Aber für all das würden sich viel weniger Menschen interessieren, wenn Christian Streich nicht ein so guter Fußball-Trainer wäre. Es ist kaum angemessen zu vermitteln, welche Leistung er in acht Jahren als Cheftrainer beim SC Freiburg vollbracht hat. Abgesehen vom Abstieg 2015, der mit dem direkten Wiederaufstieg repariert wurde, hat es Streich geschafft, den Klub mit vergleichsweise geringen Mitteln dauerhaft in der Bundesliga zu halten. In dieser Saison wird sein Team wohl nicht einmal in die Nähe der Todeszone am Tabellenende geraten. Wie wenig selbstverständlich das ist, können Fahrstuhlvereine mit den Möglichkeiten eines 1. FC Köln genau beurteilen.
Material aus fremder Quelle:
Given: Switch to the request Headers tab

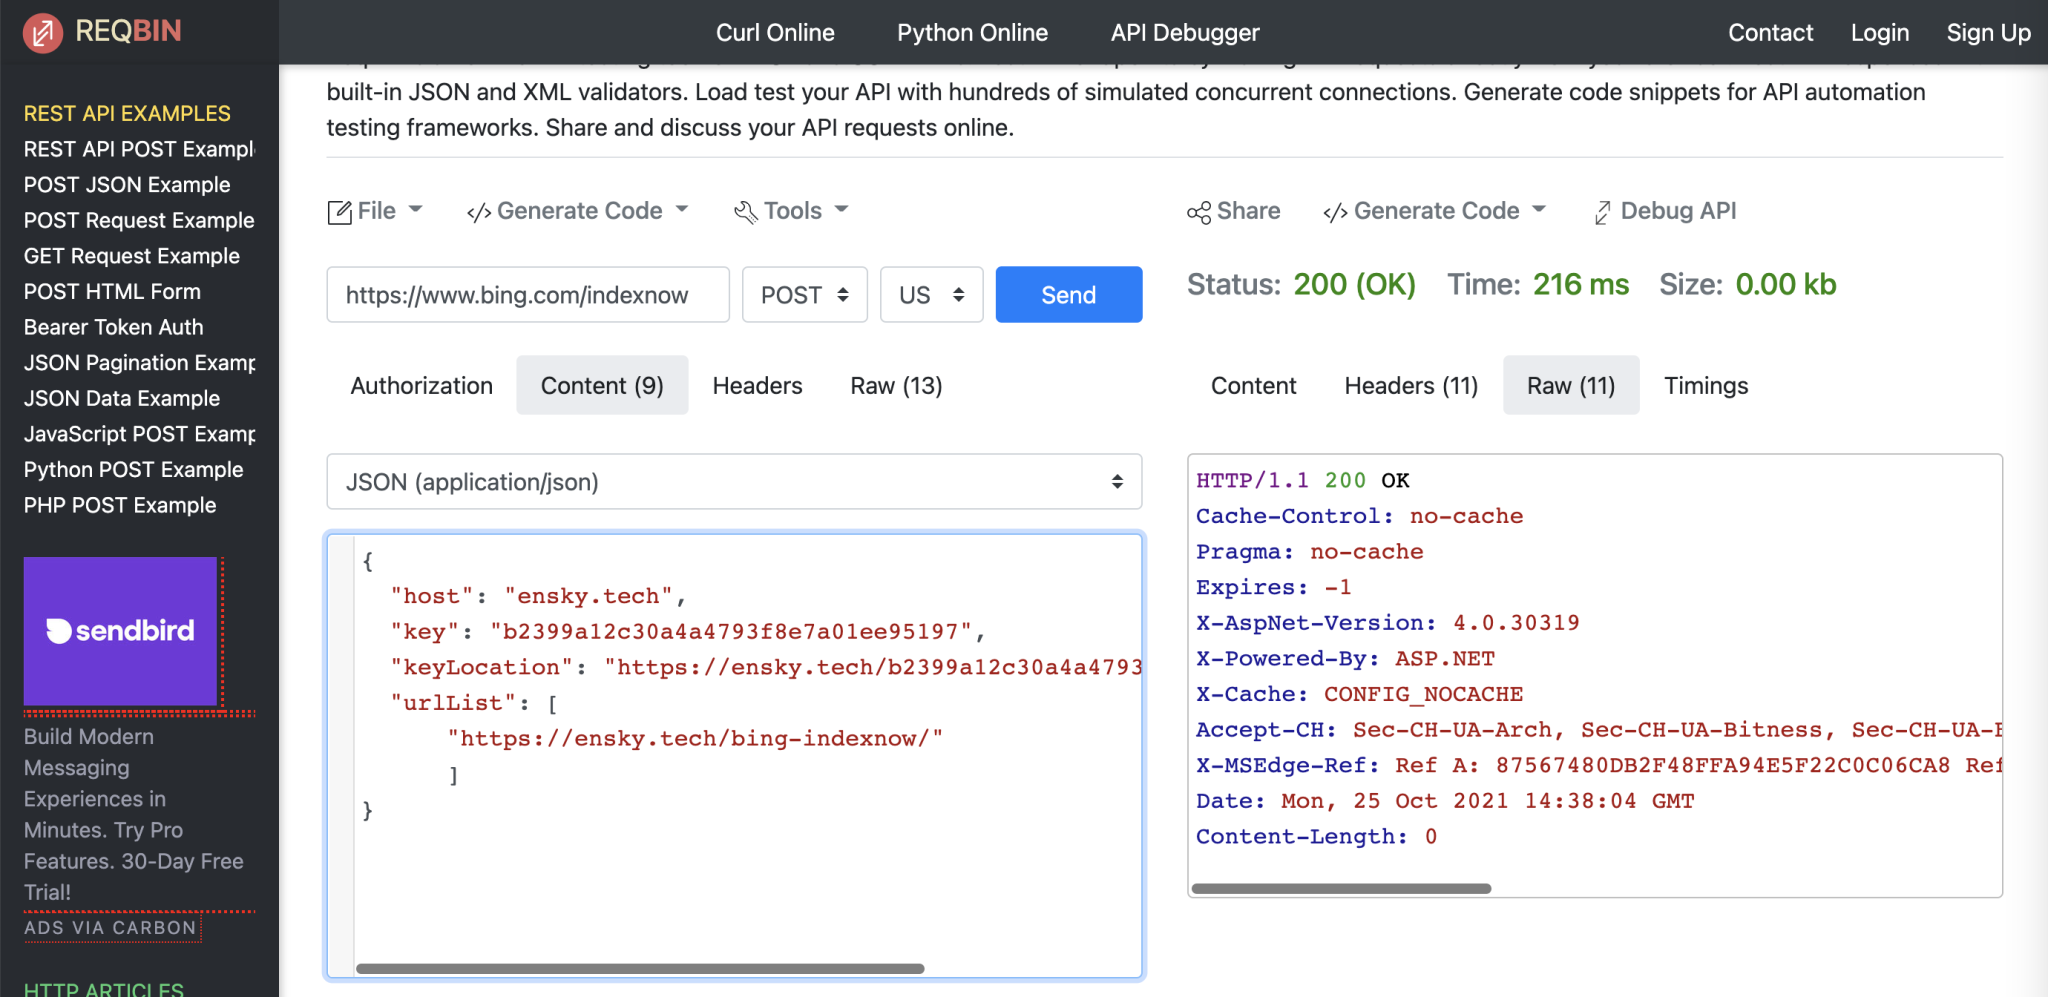Looking at the screenshot, I should [757, 386].
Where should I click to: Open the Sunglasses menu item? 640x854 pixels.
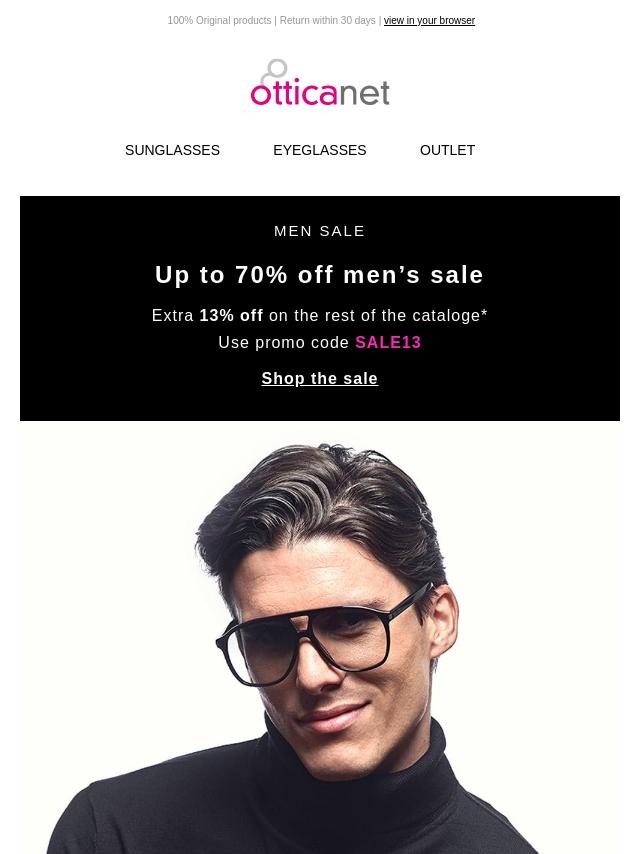[172, 150]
Nicht zu erschütternde Glaubwürdigkeit
Dieser Erfolg verleiht der Glaubwürdigkeit des Trainers Christian Streich einen Halt, der in der Öffentlichkeit nicht zu erschüttern ist. Streich ist es nicht nur gestattet, praktisch zu jedem gesellschaftspolitischen Thema auf seine Art Stellung zu nehmen, es wird von ihm erwartet. Und so berichtet er in seinem südbadischen Idiom nicht ohne Lust von den Selbstzweifeln als Trainer, dem Druck, der auf ihm lastet („Ich hasse es“), seinem Wunsch nach einer menschlicheren Welt, legt sich mit der AfD an und rät seinen Spielern bei einer ganz gewöhnlichen Spieltag-Pressekonferenz, statt teurer Autos glückliche Hähnchen zu kaufen, auch wenn er weiß, dass sie im Winter nach Dubai fliegen und Videos aus dem Restaurant posten, in dem Fußballer gern goldbeschichtete Steaks essen.
So wird aus allem, was einem kein Imageberater im Jahr 2020 raten würde, der Sieg des Unbedingten mit der Botschaft: Hier bin ich - ein Mensch und Fußballtrainer - und kann nicht anders.